Betsy Inskeep died Sept. 18, according to official records from the San Francisco County Medical Examiner.
“Today the world lost one of the most remarkable women I have ever known,” Giants president Larry Baer said in a statement. “Betsy Inskeep loved San Francisco, and she loved the Giants. In her first job as chief of protocol she served as a catalyst for change that made the franchise a powerhouse on and off the field. She was part of the reason the franchise has been the best in Major League Baseball for nearly 20 years. She was a friend, mentor and a treasured member of our family and the entire baseball family.”

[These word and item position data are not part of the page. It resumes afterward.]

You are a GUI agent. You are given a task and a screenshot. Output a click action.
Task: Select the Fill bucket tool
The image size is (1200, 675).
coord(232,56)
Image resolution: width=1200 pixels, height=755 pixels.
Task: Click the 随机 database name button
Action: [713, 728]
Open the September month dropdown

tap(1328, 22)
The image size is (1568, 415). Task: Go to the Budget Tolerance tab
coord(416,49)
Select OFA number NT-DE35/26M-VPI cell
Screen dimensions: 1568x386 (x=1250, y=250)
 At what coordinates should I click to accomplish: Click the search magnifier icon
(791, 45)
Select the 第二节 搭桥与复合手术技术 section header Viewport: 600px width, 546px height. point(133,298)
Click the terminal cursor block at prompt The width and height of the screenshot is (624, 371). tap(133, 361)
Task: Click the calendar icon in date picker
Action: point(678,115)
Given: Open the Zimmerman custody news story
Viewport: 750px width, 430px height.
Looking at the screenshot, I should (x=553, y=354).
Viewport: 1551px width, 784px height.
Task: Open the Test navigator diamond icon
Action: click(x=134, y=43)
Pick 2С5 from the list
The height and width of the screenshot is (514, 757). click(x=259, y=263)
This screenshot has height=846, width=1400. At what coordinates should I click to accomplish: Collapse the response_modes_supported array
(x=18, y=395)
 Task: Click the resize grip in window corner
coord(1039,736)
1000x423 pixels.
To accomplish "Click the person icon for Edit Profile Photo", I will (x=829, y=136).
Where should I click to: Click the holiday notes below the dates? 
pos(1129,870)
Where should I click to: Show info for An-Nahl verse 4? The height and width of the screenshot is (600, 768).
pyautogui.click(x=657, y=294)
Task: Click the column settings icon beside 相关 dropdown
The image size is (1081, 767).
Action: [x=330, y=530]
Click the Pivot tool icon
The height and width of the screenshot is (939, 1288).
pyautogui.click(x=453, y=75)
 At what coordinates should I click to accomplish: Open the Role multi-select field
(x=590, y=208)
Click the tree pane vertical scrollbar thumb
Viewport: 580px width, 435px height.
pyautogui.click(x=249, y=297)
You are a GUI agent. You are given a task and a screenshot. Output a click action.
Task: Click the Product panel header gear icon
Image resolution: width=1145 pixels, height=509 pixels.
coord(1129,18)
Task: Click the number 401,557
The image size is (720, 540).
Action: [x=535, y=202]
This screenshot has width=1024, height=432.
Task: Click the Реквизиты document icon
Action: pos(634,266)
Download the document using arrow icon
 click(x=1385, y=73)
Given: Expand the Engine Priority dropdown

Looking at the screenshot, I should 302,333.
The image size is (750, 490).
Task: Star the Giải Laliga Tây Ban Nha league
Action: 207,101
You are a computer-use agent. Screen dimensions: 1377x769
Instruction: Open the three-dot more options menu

In 1999, news outlets in Japan reported that Inskeep would play catch in the dugout with the players in the dugout after a victory over the Washington Nationals. According to Inskeep’s website, she also assisted with the team’s merchandising as well as its communications and was the team’s spokeswoman and spokesman.
“Betsy had a larger-than-life personality, but more importantly she had a rich, caring heart. The Giants proudly honored Betsy’s legacy and continue her work each and every day by being better business and a better team through everyday service to each other, and the greater San Francisco community,” Baer added.
She reportedly played a big role in putting together the television broadcast package for the 1997 World Series and has been a professional historian for the Giants.
No cause of death has been released.
Fox News’ Alan Colmes and the Associated Press contributed to this report.